> EXERCISE BRIEF: Below are some records. Print exactly the lines between the one holding "[Follow on YouTube] (83, 2499)" and the one holding "Home (833, 231)", inclusive, and nothing else.

::::::

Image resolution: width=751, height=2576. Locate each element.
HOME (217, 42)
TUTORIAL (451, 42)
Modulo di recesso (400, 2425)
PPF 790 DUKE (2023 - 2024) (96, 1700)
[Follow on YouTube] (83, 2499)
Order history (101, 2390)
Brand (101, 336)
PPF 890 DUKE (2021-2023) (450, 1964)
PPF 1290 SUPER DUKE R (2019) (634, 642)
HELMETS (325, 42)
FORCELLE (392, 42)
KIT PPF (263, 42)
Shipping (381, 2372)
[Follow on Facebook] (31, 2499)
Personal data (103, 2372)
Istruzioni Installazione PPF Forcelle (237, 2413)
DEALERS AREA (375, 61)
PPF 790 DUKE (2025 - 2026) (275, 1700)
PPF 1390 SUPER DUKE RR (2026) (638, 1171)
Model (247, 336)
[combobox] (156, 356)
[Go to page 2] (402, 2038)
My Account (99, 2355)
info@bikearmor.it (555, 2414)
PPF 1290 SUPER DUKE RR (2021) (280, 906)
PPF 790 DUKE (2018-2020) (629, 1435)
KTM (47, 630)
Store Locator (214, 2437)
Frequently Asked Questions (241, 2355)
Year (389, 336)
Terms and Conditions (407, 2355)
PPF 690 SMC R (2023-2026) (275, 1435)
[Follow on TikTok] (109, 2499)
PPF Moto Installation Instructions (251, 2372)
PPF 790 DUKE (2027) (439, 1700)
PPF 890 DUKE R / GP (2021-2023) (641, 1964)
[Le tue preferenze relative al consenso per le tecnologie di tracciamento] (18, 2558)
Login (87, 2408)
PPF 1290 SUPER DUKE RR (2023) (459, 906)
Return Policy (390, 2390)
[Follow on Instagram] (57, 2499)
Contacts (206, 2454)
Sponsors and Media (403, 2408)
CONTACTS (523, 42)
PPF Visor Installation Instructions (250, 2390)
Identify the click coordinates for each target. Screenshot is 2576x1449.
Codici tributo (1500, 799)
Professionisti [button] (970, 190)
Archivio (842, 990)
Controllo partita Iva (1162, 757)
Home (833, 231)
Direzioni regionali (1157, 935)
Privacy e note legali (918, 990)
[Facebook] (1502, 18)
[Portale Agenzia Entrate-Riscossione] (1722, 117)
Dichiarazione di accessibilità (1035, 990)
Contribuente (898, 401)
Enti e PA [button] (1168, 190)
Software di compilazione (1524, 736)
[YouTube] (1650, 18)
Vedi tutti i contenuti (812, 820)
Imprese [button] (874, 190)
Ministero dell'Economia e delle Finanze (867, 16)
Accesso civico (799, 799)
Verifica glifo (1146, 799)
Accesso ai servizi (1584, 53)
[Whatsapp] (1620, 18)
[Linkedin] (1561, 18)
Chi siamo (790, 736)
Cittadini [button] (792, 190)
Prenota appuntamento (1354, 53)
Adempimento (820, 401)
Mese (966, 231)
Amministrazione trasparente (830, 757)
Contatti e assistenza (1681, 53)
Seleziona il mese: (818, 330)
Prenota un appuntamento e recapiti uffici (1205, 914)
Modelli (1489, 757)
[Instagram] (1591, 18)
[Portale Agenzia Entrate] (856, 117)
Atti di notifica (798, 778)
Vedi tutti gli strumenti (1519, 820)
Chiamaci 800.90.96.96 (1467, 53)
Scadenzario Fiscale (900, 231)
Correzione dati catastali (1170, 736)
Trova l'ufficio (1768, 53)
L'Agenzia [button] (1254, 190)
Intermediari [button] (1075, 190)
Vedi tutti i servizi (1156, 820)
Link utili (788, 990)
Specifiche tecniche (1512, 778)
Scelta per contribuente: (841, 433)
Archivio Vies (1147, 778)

::::::

> REPLY TO THE EXERCISE:
[Follow on YouTube] (83, 2499)
Order history (101, 2390)
Brand (101, 336)
PPF 890 DUKE (2021-2023) (450, 1964)
PPF 1290 SUPER DUKE R (2019) (634, 642)
HELMETS (325, 42)
FORCELLE (392, 42)
KIT PPF (263, 42)
Shipping (381, 2372)
[Follow on Facebook] (31, 2499)
Personal data (103, 2372)
Istruzioni Installazione PPF Forcelle (237, 2413)
DEALERS AREA (375, 61)
PPF 790 DUKE (2025 - 2026) (275, 1700)
PPF 1390 SUPER DUKE RR (2026) (638, 1171)
Model (247, 336)
[combobox] (156, 356)
[Go to page 2] (402, 2038)
My Account (99, 2355)
info@bikearmor.it (555, 2414)
PPF 1290 SUPER DUKE RR (2021) (280, 906)
PPF 790 DUKE (2018-2020) (629, 1435)
KTM (47, 630)
Store Locator (214, 2437)
Frequently Asked Questions (241, 2355)
Year (389, 336)
Terms and Conditions (407, 2355)
PPF 690 SMC R (2023-2026) (275, 1435)
[Follow on TikTok] (109, 2499)
PPF Moto Installation Instructions (251, 2372)
PPF 790 DUKE (2027) (439, 1700)
PPF 890 DUKE R / GP (2021-2023) (641, 1964)
[Le tue preferenze relative al consenso per le tecnologie di tracciamento] (18, 2558)
Login (87, 2408)
PPF 1290 SUPER DUKE RR (2023) (459, 906)
Return Policy (390, 2390)
[Follow on Instagram] (57, 2499)
Contacts (206, 2454)
Sponsors and Media (403, 2408)
CONTACTS (523, 42)
PPF Visor Installation Instructions (250, 2390)
Identify the click coordinates for each target. Screenshot is 2576x1449.
Codici tributo (1500, 799)
Professionisti [button] (970, 190)
Archivio (842, 990)
Controllo partita Iva (1162, 757)
Home (833, 231)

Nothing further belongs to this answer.